Despite study findings and the opinion of police associations and municipalities to the contrary, Ford said speed cameras don’t slow people down, and the province plans to establish a new provincial fund to help municipalities put in place other “proactive traffic-calming initiatives that stop people from speeding in the first place.” That includes speed bumps, roundabouts, raised crosswalks and curb extensions.
Ford did not say where money for the fund would come from or how much it would cost.
He said the government will also require municipalities with existing speed cameras in school zones to install large signs with flashing lights to slow down drivers.
Premier Ford called speed cameras an ineffective ‘cash grab,’ while announcing his plan to ban the road safety tools in Ontario Thursday. (Michael Evans/CBC)
His stance is in opposition to police forces and municipalities that say evidence shows cameras effectively reduce speed and increase road safety.
Others say effectiveness of speed cams is proven
The Ontario Association of Chiefs of Police, the Association of Municipalities of Ontario and the mayor of Toronto all said this month that they support speed cameras.
The police chiefs’ association previously said in a statement that using automated speed enforcement (ASE) cameras “has been proven to reduce speeding, change driver behaviour, and make our roads safer for everyone — drivers, cyclists, pedestrians, and especially children and other vulnerable road users.”
That statement followed a study from SickKids this summer that found ASE cameras had cut speeding around Toronto schools nearly in half.
WATCH | SickKids head explains how speed cams around schools improve safety:
How speed cameras make streets safer for kids
A new study by SickKids hospital shows speed cameras make the streets safer for kids. The hospital’s head of orthopedic surgery, Andrew Howard, spoke to CBC’s Metro Morning about the study findings and how they can improve kids’ safety.
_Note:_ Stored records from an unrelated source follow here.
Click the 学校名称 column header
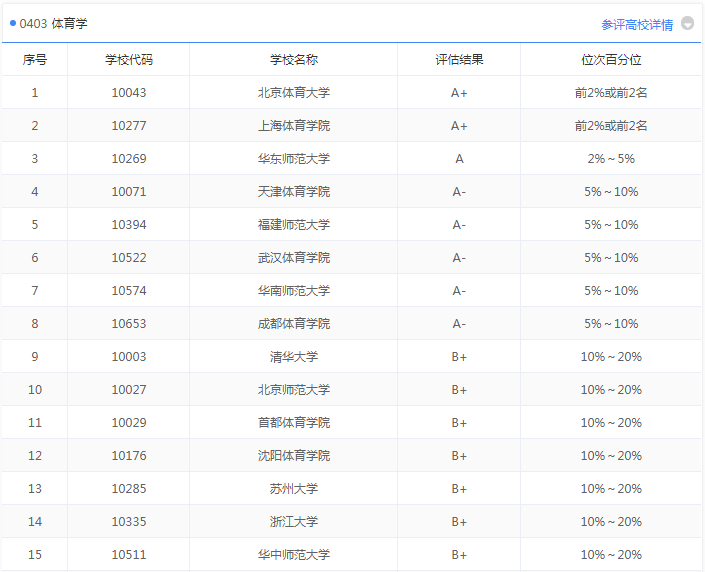705x572 pixels. [x=293, y=59]
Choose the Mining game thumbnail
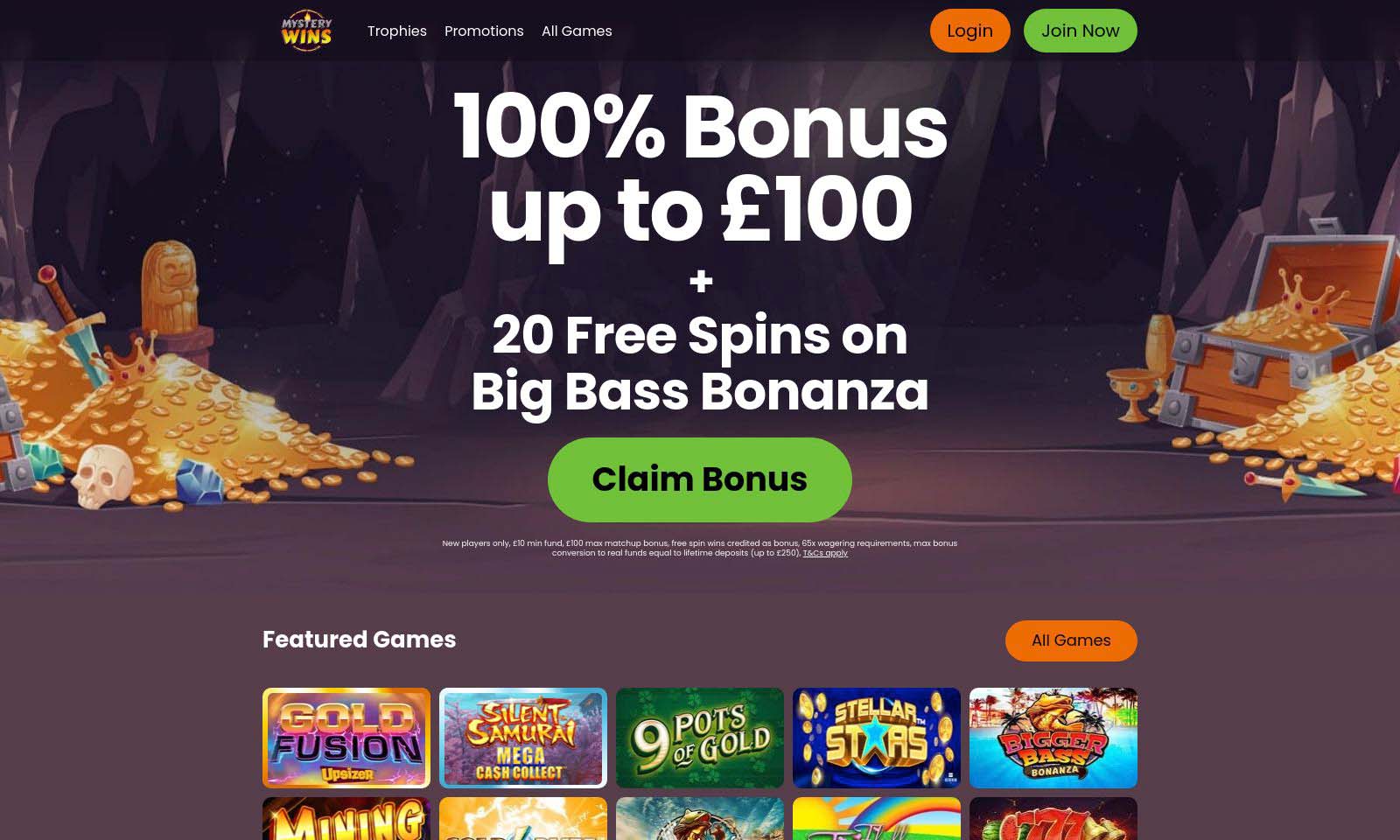The width and height of the screenshot is (1400, 840). point(346,818)
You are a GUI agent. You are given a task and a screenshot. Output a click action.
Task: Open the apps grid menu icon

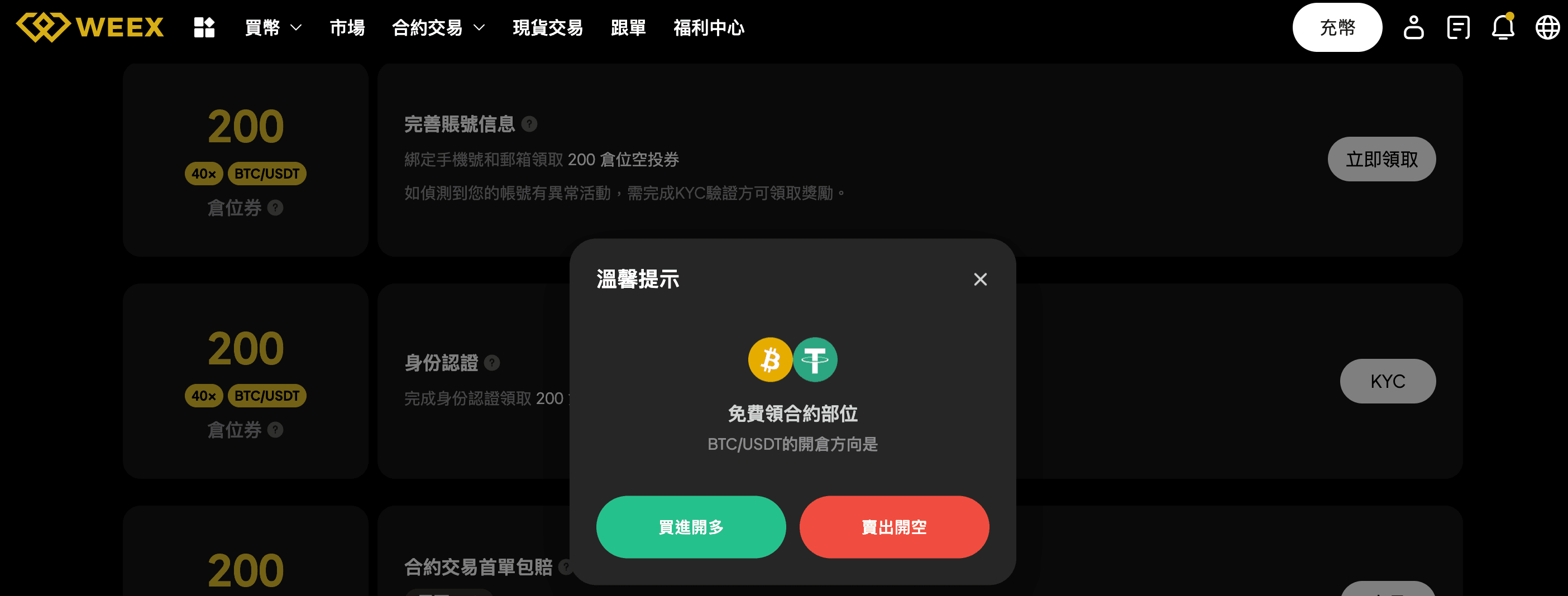click(x=204, y=27)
Ford said Thursday he respects both SickKids and police, but speed cameras aren’t working, calling the issue “black-and-white.”
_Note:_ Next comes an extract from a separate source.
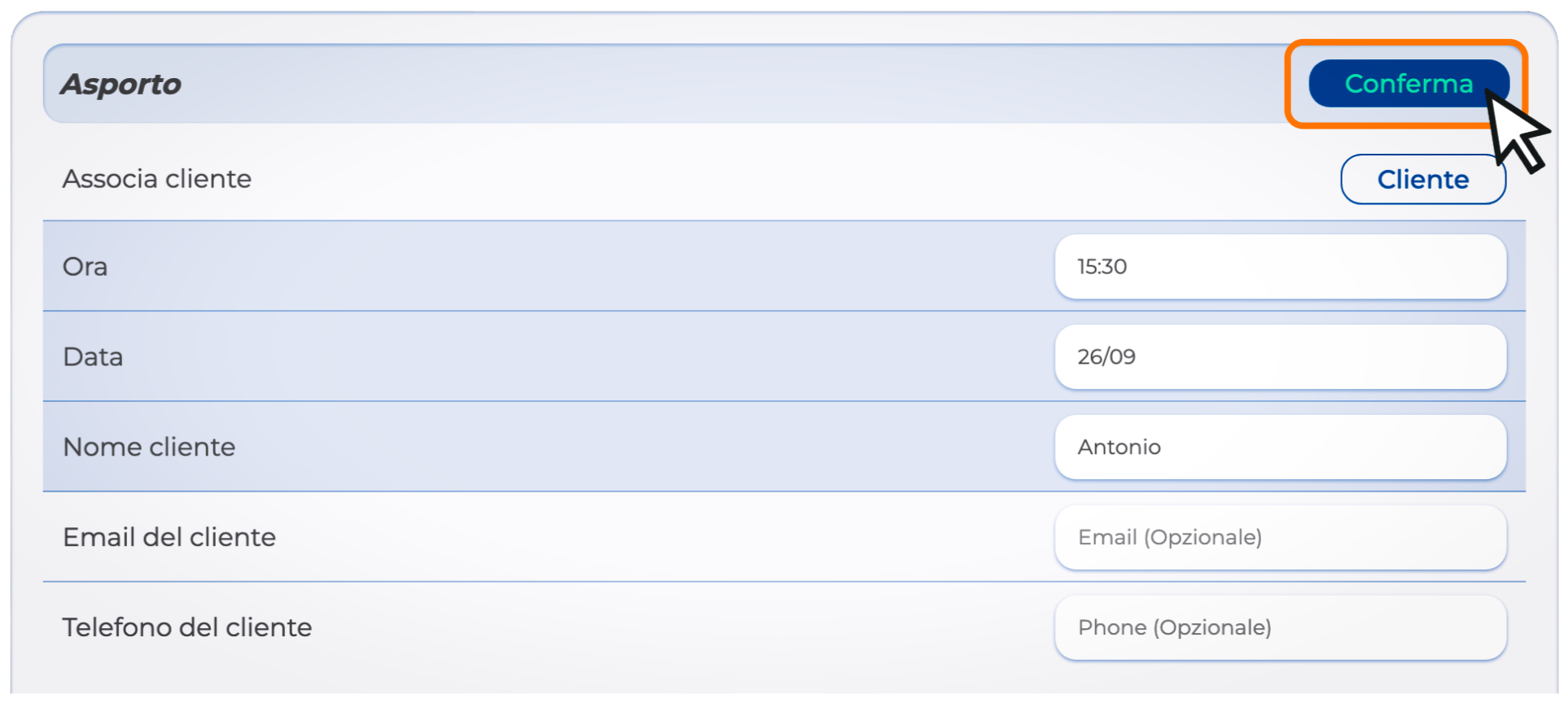Click the Asporto panel title
This screenshot has width=1568, height=703.
click(121, 85)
In Ottawa, speeding compliance in zones with speed cameras increased from 16 per cent to 81 per cent three years after cameras were installed, according to the city’s website.
Mayor Olivia Chow is set to introduce recommendations to strengthen Toronto’s ASE program at a city committee Thursday, according to a news release from her office. Among other things, the motion will ask the province to “provide their road safety rationale, and data, for removing ASE cameras.”
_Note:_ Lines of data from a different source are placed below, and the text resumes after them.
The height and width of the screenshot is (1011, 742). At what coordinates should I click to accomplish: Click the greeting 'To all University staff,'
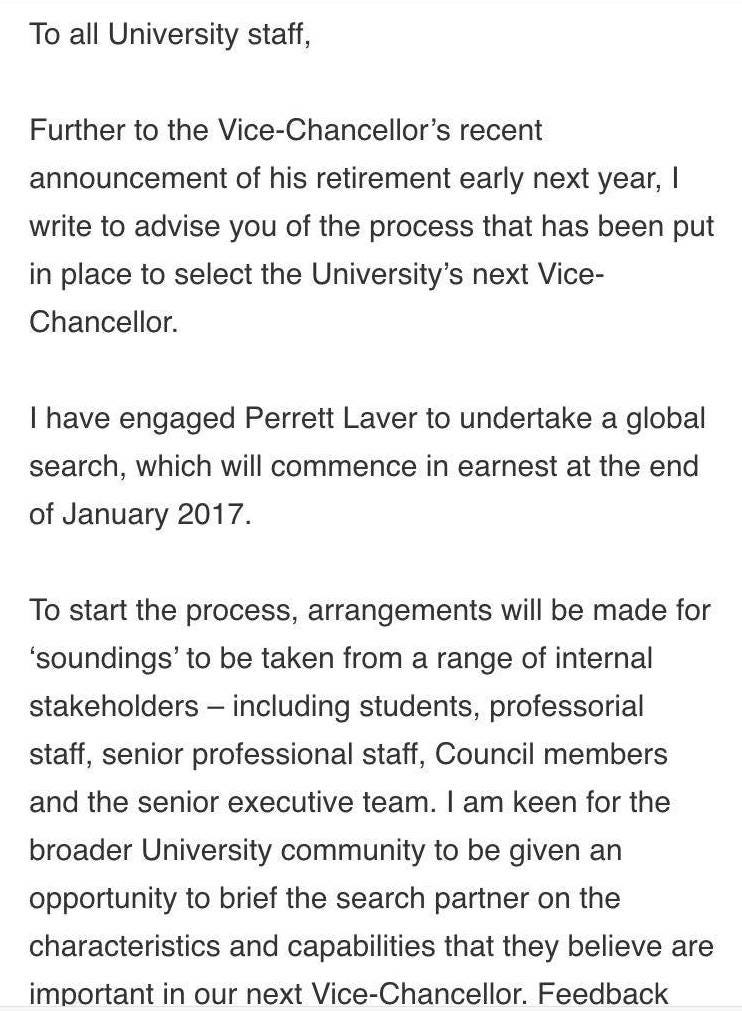[170, 35]
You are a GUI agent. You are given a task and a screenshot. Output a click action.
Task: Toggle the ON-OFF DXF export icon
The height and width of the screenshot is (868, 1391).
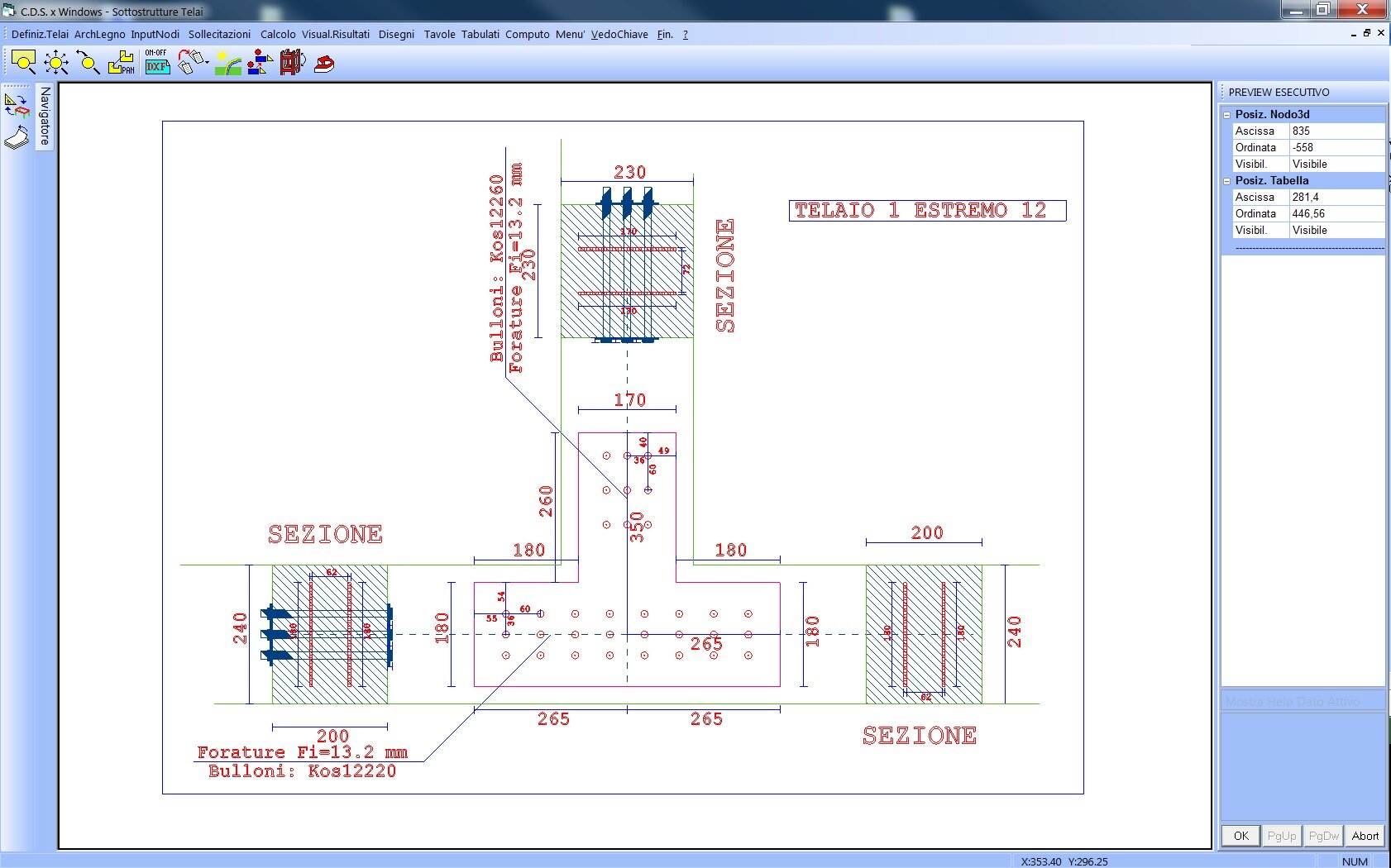(156, 63)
Ford said Thursday only 37 of the province’s 444 municipalities support the cameras.
Vaughan Mayor Steven Del Duca, whose city just ended the use of speed cameras despite an internal study that found cameras reduced the number of speeding vehicles in enforcement areas by 56 per cent daily, said ASE was remarkably unpopular with his constituents.
A CAA study this summer found 73 per cent of Ontarians support speed cameras in targeted zones.
Ford and Del Duca both claimed they’d heard of drivers getting fined multiple times for going only a few kilometres per hour over the speed limit through camera zones.
Ford and his government weren’t always opposed to these cameras.
While it was Toronto that first asked for speed cameras back in 2016, and former premier Kathleen Wynne who made changes to the Highway Traffic Act a year later to allow for their use in school and community zones, it was the Ford government that passed enabling regulations in December of 2019 that allowed municipalities to run such programs.